* WHAT THIS TASK INVOLVES: Every line below between the line holding "Task: Expand the Frame 116 details row" and the line holding "Collapse the Clustering section", inclusive, should be repeated exactly, and all other lines omitted.

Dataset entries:
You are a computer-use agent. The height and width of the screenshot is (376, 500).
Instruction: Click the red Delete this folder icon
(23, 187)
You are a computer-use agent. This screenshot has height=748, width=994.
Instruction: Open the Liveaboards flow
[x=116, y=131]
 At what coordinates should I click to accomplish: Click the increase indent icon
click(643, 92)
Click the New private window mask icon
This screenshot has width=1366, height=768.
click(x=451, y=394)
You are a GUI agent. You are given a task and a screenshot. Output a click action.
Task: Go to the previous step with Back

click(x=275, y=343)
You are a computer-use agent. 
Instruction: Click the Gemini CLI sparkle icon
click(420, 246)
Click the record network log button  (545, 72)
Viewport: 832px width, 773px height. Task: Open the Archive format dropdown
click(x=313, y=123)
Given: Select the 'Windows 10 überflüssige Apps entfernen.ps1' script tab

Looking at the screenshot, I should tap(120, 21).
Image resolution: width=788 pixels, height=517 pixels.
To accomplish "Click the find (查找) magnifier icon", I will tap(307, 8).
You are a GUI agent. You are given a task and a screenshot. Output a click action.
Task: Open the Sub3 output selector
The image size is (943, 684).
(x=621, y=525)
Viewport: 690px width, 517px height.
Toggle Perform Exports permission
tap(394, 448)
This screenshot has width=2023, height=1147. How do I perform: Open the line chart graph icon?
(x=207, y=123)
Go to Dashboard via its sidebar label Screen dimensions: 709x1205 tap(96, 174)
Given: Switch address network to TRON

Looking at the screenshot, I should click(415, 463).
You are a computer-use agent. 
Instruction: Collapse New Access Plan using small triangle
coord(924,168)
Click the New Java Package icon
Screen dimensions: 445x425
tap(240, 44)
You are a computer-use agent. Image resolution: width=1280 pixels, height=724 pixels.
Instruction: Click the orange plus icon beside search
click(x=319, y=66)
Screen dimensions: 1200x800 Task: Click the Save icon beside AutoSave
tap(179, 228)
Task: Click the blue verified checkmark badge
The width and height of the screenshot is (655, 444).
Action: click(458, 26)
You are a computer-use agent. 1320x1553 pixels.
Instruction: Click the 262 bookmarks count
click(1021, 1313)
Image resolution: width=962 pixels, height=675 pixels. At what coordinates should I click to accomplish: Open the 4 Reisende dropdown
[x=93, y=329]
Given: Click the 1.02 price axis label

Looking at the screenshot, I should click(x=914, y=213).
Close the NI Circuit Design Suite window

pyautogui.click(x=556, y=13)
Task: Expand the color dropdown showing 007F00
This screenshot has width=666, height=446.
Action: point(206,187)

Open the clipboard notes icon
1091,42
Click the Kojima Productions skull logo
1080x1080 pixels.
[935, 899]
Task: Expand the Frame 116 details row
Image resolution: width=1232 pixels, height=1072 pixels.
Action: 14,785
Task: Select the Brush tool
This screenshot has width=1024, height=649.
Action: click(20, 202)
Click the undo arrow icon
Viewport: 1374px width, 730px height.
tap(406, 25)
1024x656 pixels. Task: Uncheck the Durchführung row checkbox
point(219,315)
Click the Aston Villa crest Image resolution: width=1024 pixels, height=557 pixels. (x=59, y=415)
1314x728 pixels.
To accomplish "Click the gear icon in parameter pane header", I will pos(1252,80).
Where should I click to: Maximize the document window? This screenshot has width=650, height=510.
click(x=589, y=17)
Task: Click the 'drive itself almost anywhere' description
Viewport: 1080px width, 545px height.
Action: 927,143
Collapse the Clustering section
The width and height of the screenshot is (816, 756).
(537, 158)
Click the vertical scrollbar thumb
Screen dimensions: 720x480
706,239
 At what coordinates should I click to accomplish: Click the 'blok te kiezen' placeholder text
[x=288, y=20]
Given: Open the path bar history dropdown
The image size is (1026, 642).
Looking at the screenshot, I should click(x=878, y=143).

* ANSWER TO THIS PROBLEM:
Task: Expand the Frame 116 details row
Image resolution: width=1232 pixels, height=1072 pixels.
Action: 14,785
Task: Select the Brush tool
This screenshot has width=1024, height=649.
Action: click(20, 202)
Click the undo arrow icon
Viewport: 1374px width, 730px height.
tap(406, 25)
1024x656 pixels. Task: Uncheck the Durchführung row checkbox
point(219,315)
Click the Aston Villa crest Image resolution: width=1024 pixels, height=557 pixels. (x=59, y=415)
1314x728 pixels.
To accomplish "Click the gear icon in parameter pane header", I will pos(1252,80).
Where should I click to: Maximize the document window? This screenshot has width=650, height=510.
click(x=589, y=17)
Task: Click the 'drive itself almost anywhere' description
Viewport: 1080px width, 545px height.
Action: 927,143
Collapse the Clustering section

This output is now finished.